Friday, June 29, 2007
A claimed rise in homophobic assaults along Oxford Street has triggered a safety strategy from Council.
At the same time a story by Kim Shaw in the Wentworth Courier (27/6/2007) reports:
‘Locals had complained to the council that the demographic of Oxford Street had changed, bringing in more “straight outer-suburbs” visitors to the area in recent times.’
Is it possible that the police raids and pressure on adult shops in Kings Cross, preventing them from selling X-rated non-violent erotica, are displacing “straight outer-suburbs visitors” to the nearest sex shops -- in Oxford Street?
There was plenty of anecdotal evidence of the displacement of street people and drug users from the Cross to Darlinghurst a few years ago when Police and Council started their ongoing ‘clean up the Cross’ campaign.
Indeed, if you spend much time in both places you will see many of the same street people.
This observation challenges the vocal few who continue to attack the Medically Supervised Injecting Centre, claiming it attracts people who are the sole cause of the retail slump along the Kings Cross strip -- a chicken-and-egg argument at best. The truth is there are many reasons street people come to the area and shifting the MSIC, or closing it, will not improve anything.
It also illustrates the idea that any oppressive action by authorities merely displaces the ‘problem’ rather than solving it.
In the case of Kings Cross, all the might of the Police, Council, NIMBY residents and the sycophantic Kings Cross Partnership is pitched against the whole set of social forces that creates red light districts in the first place.
The only achievement of this ‘War on Kings Cross’ is to create an uneasy stalemate.
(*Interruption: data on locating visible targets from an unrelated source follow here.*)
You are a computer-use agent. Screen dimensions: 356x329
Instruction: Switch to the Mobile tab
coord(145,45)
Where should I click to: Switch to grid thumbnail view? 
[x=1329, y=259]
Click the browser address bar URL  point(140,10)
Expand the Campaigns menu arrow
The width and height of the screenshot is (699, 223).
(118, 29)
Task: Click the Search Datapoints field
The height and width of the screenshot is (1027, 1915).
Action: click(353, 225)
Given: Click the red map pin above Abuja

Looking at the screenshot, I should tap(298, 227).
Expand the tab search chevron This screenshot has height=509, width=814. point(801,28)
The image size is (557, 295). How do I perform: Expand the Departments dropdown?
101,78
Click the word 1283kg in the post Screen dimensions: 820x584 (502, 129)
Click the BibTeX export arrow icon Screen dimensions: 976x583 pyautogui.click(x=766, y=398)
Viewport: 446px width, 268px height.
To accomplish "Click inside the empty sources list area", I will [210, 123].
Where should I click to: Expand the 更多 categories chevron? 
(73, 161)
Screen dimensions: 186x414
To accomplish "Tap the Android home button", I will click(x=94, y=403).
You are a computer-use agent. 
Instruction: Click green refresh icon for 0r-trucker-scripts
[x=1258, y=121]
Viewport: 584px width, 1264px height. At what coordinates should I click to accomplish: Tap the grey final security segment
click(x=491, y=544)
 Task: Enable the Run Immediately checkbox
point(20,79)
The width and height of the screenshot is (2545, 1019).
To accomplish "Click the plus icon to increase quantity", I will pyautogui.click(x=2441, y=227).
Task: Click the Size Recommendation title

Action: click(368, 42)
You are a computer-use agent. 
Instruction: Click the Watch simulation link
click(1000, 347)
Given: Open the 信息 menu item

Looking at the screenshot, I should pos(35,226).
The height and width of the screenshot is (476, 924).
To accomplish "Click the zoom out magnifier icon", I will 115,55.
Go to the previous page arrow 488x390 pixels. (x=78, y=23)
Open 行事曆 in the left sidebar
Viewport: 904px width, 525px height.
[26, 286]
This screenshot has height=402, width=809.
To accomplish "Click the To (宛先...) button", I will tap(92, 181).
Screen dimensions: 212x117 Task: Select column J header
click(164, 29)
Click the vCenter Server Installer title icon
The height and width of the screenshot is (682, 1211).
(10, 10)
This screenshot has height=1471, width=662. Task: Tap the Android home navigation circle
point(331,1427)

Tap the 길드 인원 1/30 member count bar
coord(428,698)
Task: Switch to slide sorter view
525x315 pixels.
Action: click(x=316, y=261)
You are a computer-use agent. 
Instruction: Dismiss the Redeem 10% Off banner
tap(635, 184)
On the one hand the Cross is prevented from fully being 'itself' -- the raucous, lurid neon-lit home of extreme diversity that we so love. But on the other hand the strength of the social forces which create the Cross will prevent it ever becoming the ‘mother-and-child retail centre’ that the KX Partnership, Council and property developers explicitly fantasise about.
Like all such prohibition-style campaigns, the only result is a lot of pain and expense as ‘problems’ are shifted from one place to another. Seen in this light, Council and the Police are creating the very problems they are trying to solve.
Picture: Oxford Street or Kings Cross? Street people in front of a closed shop in Oxford Street doing nobody any harm.